- [TASK ITEM]: The full set of records must be set down verbatim.

*** Opening of EXERCISE MATERIAL ***

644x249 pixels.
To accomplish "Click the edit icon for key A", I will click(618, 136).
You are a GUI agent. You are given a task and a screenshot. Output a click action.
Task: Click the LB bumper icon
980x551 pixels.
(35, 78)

*** Close of EXERCISE MATERIAL ***

- [SOLUTION]:
644x249 pixels.
To accomplish "Click the edit icon for key A", I will click(618, 136).
You are a GUI agent. You are given a task and a screenshot. Output a click action.
Task: Click the LB bumper icon
980x551 pixels.
(35, 78)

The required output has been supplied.